----- Data shown
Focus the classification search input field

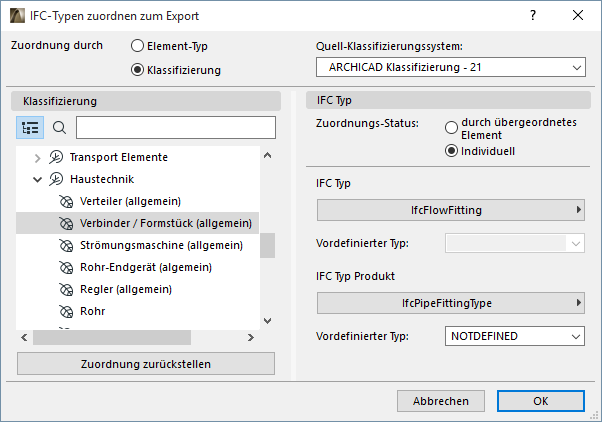[175, 128]
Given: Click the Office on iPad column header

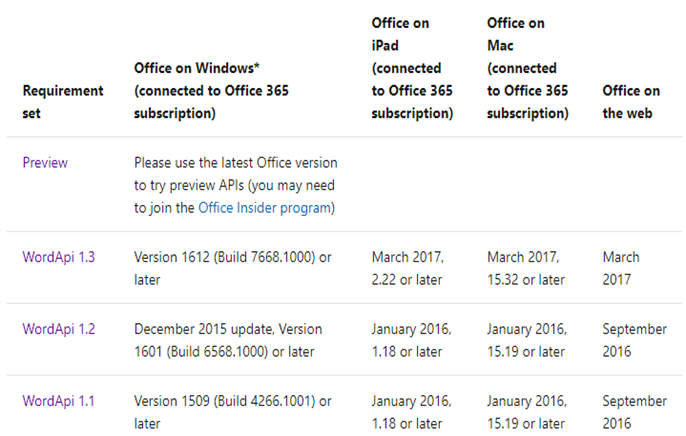Looking at the screenshot, I should pos(412,67).
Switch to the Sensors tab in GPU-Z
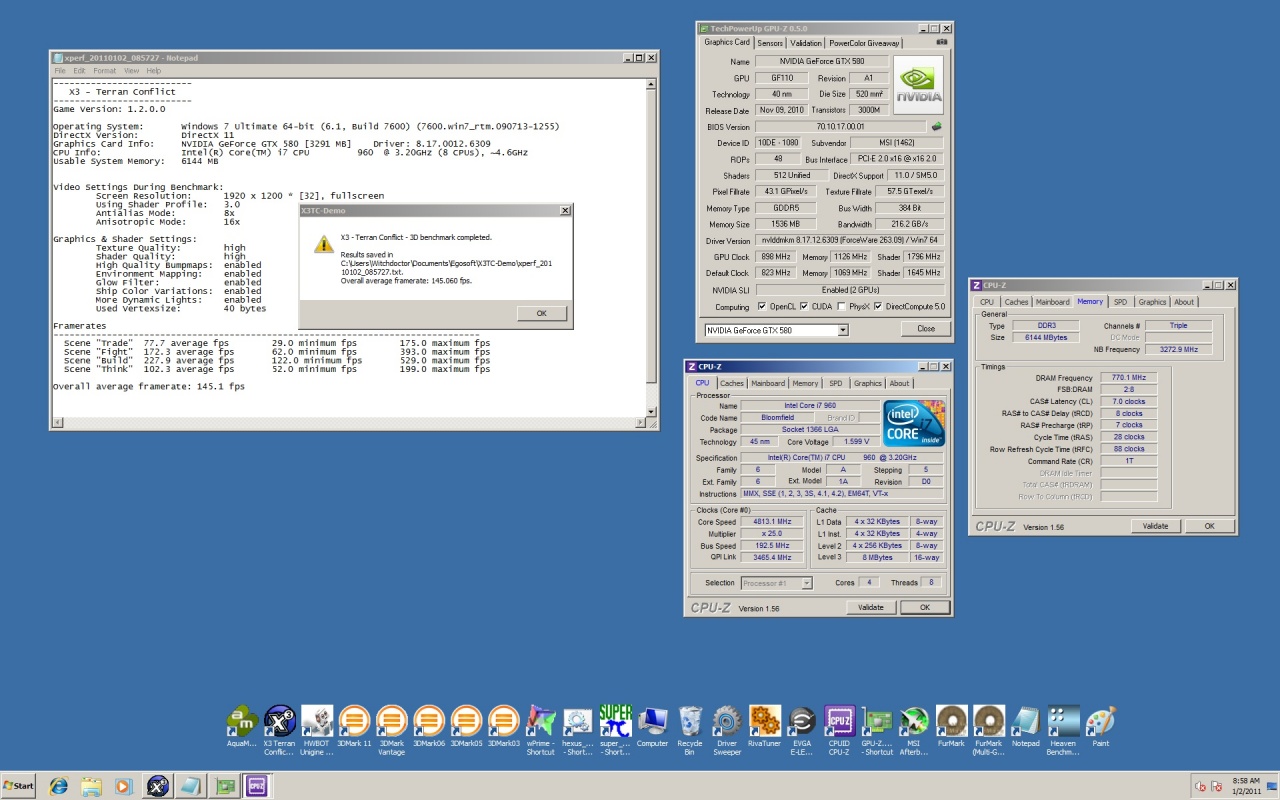Viewport: 1280px width, 800px height. (769, 43)
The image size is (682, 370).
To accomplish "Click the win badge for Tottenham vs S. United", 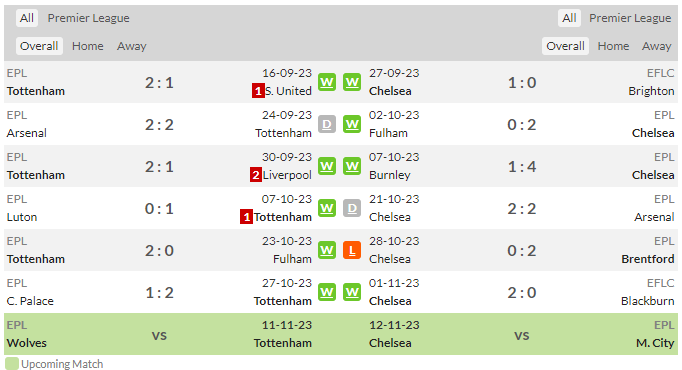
----------
◆ What the task asks ◆
Please transcribe exactly the lines from the one that contains "The image size is (682, 370)." through the closing line of the entries, with no pictures.

◆ Final answer ◆
The image size is (682, 370).
To accomplish "Click the win badge for Tottenham vs S. United", 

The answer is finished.